CL: i vent’anni della Chiesa in Movimento
di Luca Pesenti


“Vi voglio molto bene. Certo molto più di quanto voi stessi possiate immaginare”. Forse non se l’aspettavano i ciellini un simile atto d’amore. Il cardinal Martini, alla soglia dei 75 anni e a un passo dall’abbandono della sua carica, ha stupito e commosso proprio loro, i fedelissimi di don Luigi Giussani, riuniti martedì scorso nel Duomo di Milano per festeggiare il ventennale del riconoscimento pontificio della Fraternità di Comunione e Liberazione. Parole così appassionate se le sono sentite dire da un altro cardinale, il bolognese Giacomo Biffi, amico personale di Giussani sin dal tempo del seminario e certamente a culturalmente affine. Ma da Martini, il “progressista” amato proprio da quei cattolici che a mala pena sopportano l’avventura ciellina e la sua radicalità esistenziale, proprio non se l’aspettavano. E si sono commossi, sciogliendosi in un lungo applauso che ha accompagnato l’uscita dell’anziano cardinale. “Siamo stati gli unici a non scaricarlo” mormorava qualcuno tra le navate ambrosiane.

E’ un’immagine, quella del Duomo strapieno di gente, che resterà nella storia di questo movimento. Immagine tra immagini. Gli scalini del liceo Berchet, dove Giussani cominciò l’avventura (anno 1954) rivoluzionando la polverosa Azione Cattolica dell’epoca. La spiaggia di Varigotti, meta preferita per i ritiri di Gioventù Studentesca. La crisi del Sessantotto, la violenza lungamente subita, la fuga in massa di centinaia di aderenti, attratti dalla contestazione sociale più che da una radicale esperienza cristiana. E ancora i saloni della Fiera di Rimini, dove ogni estate da più di vent’anni va in scena il Meeting, dove ogni primavera si svolgono gli Esercizi spirituali. Ma c’è un’altra immagine che campeggia nell’album fotografico di CL. E’quella di papa Woytila, piegato a baciare la fronte del vecchio e malandato Monsignor Giussani. Il suggello a un’amicizia e a una stima che da molto tempo lega i due. Ribadita ancora in questi giorni da una lettera che Giovanni Paolo II ha fatto recapitare all’anziano e carismatico leader spirituale direttamente da Monsignor Stanislaw Rylko, segretario del Pontificio Consiglio per i laici.

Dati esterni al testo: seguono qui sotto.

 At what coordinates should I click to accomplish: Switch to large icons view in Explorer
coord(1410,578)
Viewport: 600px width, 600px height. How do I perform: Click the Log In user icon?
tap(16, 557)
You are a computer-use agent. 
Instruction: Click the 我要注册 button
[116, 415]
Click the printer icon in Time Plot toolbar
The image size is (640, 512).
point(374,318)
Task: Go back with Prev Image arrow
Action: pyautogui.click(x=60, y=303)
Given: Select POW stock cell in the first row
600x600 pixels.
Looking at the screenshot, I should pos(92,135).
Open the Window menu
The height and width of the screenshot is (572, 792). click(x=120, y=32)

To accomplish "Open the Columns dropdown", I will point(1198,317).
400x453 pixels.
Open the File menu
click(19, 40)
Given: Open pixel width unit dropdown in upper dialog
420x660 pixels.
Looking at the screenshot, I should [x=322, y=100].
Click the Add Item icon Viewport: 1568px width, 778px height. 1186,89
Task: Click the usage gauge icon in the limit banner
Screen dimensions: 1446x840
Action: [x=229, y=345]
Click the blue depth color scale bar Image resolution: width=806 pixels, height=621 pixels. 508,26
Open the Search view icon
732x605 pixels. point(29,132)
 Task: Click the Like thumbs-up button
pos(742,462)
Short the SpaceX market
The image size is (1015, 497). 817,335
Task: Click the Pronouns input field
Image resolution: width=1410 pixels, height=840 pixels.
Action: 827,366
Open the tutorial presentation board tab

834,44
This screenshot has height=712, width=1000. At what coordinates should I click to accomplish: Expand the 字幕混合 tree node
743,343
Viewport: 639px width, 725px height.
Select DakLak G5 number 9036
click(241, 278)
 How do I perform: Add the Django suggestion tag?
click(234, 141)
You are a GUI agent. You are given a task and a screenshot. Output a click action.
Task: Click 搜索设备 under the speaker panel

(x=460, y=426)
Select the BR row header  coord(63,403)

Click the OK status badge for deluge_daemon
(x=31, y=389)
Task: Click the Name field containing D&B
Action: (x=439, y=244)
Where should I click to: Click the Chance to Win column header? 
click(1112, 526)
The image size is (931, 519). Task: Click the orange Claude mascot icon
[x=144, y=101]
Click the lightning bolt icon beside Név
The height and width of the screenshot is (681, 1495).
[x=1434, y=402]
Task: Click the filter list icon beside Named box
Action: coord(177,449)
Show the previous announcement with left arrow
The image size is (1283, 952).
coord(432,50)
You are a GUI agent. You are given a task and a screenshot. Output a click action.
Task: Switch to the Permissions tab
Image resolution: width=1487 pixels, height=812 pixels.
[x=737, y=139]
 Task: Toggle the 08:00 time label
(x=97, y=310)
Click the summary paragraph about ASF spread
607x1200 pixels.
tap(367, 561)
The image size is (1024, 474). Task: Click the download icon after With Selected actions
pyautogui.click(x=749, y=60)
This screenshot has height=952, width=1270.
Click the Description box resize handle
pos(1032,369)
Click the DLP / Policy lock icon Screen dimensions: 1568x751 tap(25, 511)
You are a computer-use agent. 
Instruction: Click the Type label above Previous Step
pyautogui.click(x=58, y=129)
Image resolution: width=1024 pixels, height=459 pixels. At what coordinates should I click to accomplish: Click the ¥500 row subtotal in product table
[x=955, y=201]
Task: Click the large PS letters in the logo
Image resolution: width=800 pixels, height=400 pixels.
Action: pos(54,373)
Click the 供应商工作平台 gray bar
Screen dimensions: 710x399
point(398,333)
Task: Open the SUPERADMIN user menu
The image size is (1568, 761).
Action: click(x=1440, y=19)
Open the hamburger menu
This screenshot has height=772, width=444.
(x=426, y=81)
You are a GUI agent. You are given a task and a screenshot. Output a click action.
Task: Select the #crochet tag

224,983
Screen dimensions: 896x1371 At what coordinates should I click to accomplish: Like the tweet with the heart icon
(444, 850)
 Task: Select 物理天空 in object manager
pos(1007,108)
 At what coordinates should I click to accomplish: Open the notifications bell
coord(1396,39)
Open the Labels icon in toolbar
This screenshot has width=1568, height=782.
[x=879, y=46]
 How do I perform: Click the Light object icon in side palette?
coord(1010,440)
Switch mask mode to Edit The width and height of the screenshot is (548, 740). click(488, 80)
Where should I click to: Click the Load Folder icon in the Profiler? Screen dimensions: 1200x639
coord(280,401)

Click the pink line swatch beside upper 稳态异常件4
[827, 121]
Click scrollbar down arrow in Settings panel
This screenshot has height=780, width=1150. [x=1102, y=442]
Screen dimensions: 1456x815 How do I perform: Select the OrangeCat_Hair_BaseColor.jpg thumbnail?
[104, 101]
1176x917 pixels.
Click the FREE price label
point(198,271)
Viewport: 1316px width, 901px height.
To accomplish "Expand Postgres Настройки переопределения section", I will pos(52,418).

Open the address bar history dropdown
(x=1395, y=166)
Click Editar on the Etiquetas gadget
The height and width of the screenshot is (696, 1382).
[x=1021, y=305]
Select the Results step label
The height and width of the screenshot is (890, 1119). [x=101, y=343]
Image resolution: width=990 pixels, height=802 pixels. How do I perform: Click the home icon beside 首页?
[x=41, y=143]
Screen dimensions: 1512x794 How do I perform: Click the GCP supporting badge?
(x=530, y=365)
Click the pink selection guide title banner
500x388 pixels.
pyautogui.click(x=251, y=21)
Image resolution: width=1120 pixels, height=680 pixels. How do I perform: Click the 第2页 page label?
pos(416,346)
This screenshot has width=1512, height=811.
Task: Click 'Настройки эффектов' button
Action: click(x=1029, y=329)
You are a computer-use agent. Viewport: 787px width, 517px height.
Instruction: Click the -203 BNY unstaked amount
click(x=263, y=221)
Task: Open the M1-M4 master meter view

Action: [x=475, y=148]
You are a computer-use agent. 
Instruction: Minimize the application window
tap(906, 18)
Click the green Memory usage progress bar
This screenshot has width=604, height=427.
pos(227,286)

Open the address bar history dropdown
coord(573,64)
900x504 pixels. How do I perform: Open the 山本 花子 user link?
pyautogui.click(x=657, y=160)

Woytila definisce CL “un’autentica avventura della conoscenza”, si dichiara colpito dall’impegno del movimento “nel mettersi in ascolto dei bisogni dell’uomo di oggi”, ne esalta la capacità di costruire opere in tutti i campi della vita sociale, la perseveranza educativa e missionaria. Certamente ci sanno fare, i ragazzi giovani e vecchi di don Giussani. Per questo chi li guarda non riesce proprio a fermarsi alla neutralità. Molti sono quelli che ne riconoscono il valore, la presenza, la saldezza della fede, la capacità di convertire in un mondo sempre più ostile alla Chiesa e ai suoi principi, la baldanzosa forza d’urto culturale formatasi nel tempo su testi di un cattolicesimo anticonformista e radicale: Peguy, Testori, Chesterton, Lewis e una lista lunga da non finire mai. Molti invece se ne dichiarano risolutamente avversari. Chi li accusa di integralismo un po’ bigotto, chi al contrario non ne ama la spregiudicatezza e la capacità di movimento in contesti secolari come la politica e l’economia. A tutti don Giussani risponderebbe certamente come scrive ancora il Papa nella lettera alla Fraternità: “Il cristianesimo prima di essere un insieme di dottrine o una regola per la salvezza, è l’avvenimento di un incontro”. Proprio su questa convinzione profonda si è sviluppata nel corso degli anni la vicenda di Comunione e Liberazione, ideale punto d’incontro di bisogni elementari e domande sempre meno esprimibili nel contesto culturale della nostra epoca. Da qui sono nate tutte le opere che si ispirano al carisma di Giussani: la Compagnia delle Opere, il Banco Alimentare, AVSI, i Centri Culturali e altre ancora. Tante, quasi sempre rilevanti, qualche volta influenti. I figli del “don Giuss” sono cresciuti e si sono moltiplicati. Loro lo chiamano semplicemente “il Movimento”.